The merger was proposed by the board of Micro Focus on 15th September and agreed in yesterday’s AGM. The £729.6m all-share deal will result in Wizard, The Attachmate Group’s parent company, owning 40% of the enlarged share capital of Micro Focus.
Both companies are well-established enterprise software vendors, and the merger will result in a business operating on a global scale in all significant markets. Management expect the primary benefits of the merger to be improved operational efficiencies created through the “removal of duplicated costs and combining support functions where appropriate”.
Management said the acquisition of the privately owned group was a “rare opportunity to achieve a significant increase in the scale and breadth of Micro Focus” through a business “operating in market segments adjacent and complementary to Micro Focus”.
A proportionate consolidation of shares will accompany the merger, whereby shareholders will receive 0.9825 new ordinary shares for each existing ordinary share held. Shareholders will also receive a return of value of 60 pence per share, a total pay-out of £83.9m or 6% of the current share price, although this is not reliant on the completion of the merger.

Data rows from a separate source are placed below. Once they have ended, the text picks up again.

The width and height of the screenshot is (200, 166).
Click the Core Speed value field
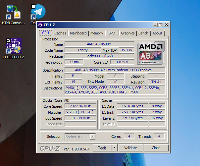coord(80,106)
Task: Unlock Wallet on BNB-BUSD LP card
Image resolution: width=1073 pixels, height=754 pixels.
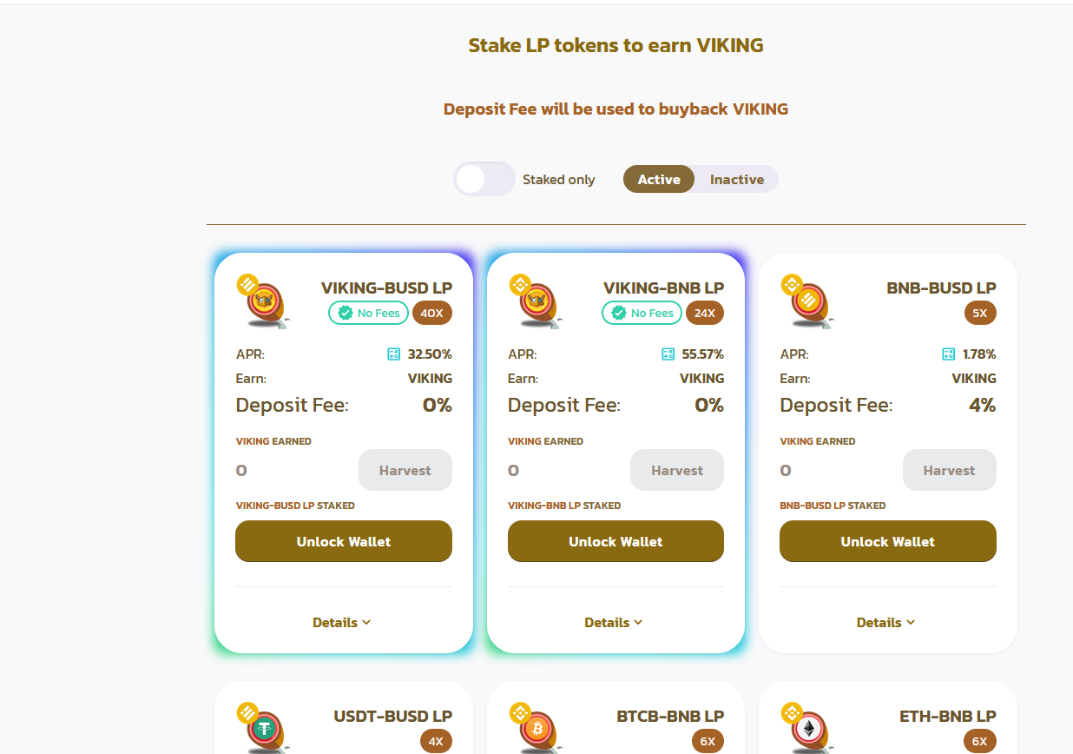Action: click(888, 541)
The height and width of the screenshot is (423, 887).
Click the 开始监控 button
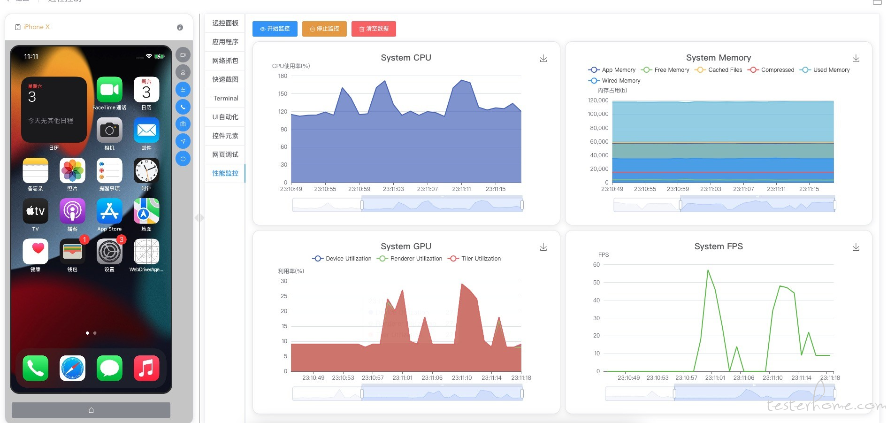click(x=275, y=29)
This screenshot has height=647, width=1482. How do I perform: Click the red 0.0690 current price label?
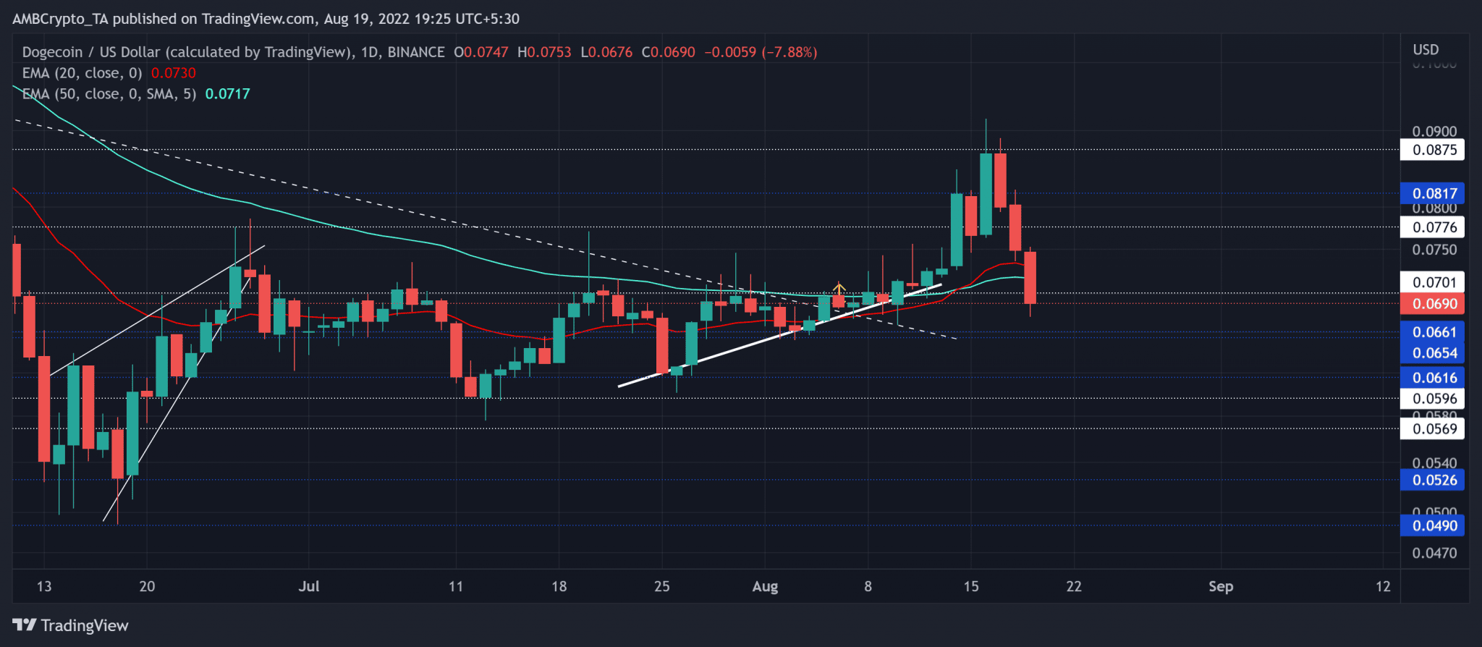tap(1434, 304)
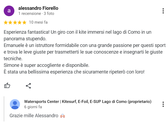Image resolution: width=168 pixels, height=126 pixels.
Task: Click the "Grazie mille Alessandro" reply text
Action: (x=34, y=116)
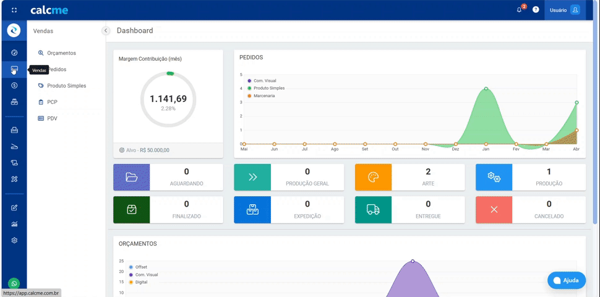600x297 pixels.
Task: Toggle Marcenaria series in Pedidos legend
Action: point(264,96)
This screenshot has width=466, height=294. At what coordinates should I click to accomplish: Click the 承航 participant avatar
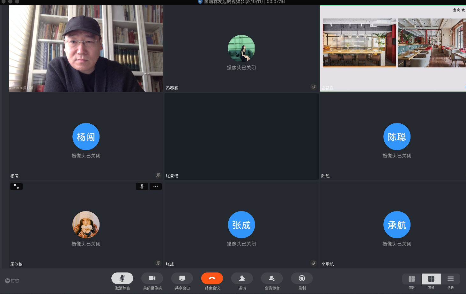[x=397, y=225]
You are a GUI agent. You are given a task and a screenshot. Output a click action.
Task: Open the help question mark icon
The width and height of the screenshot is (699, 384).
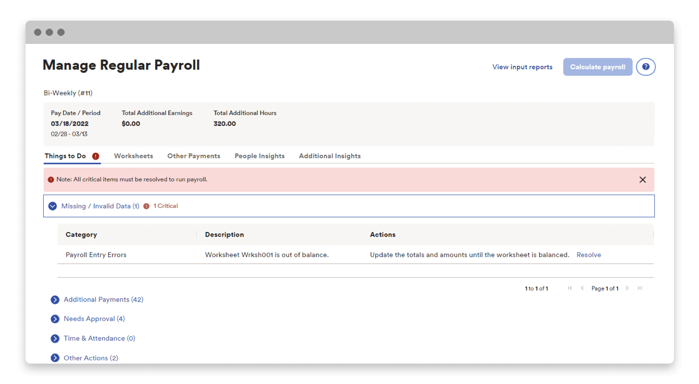[x=645, y=67]
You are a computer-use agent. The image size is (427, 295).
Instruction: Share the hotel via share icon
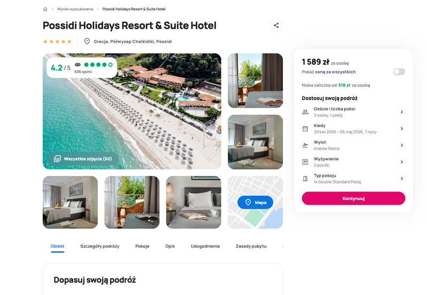pos(276,25)
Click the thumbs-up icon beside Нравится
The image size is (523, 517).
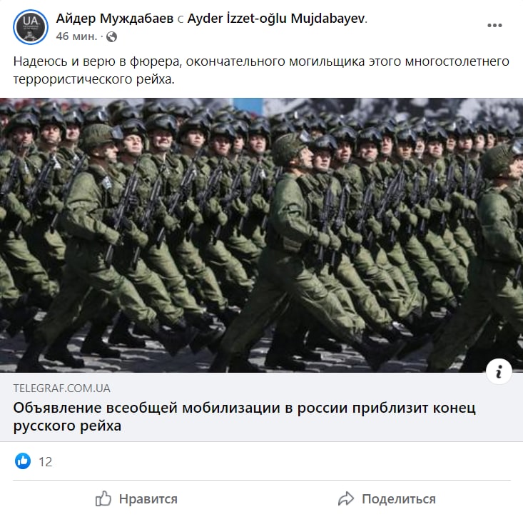tap(103, 498)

The company expects the merger to complete in November 2014, although this depends on the termination of the waiting period under the Hart-Scott-Rodino Act in the United States. The law exists to ensure transactions will not adversely affect US commerce under antitrust laws. Management expects the waiting period to be waived, and as such it has been removed from the expected timetable.
The board believe the merger should deliver total shareholder returns that are superior to those achieved on an organic basis and expect the deal to increase adjusted earnings per share for shareholders in the current financial year.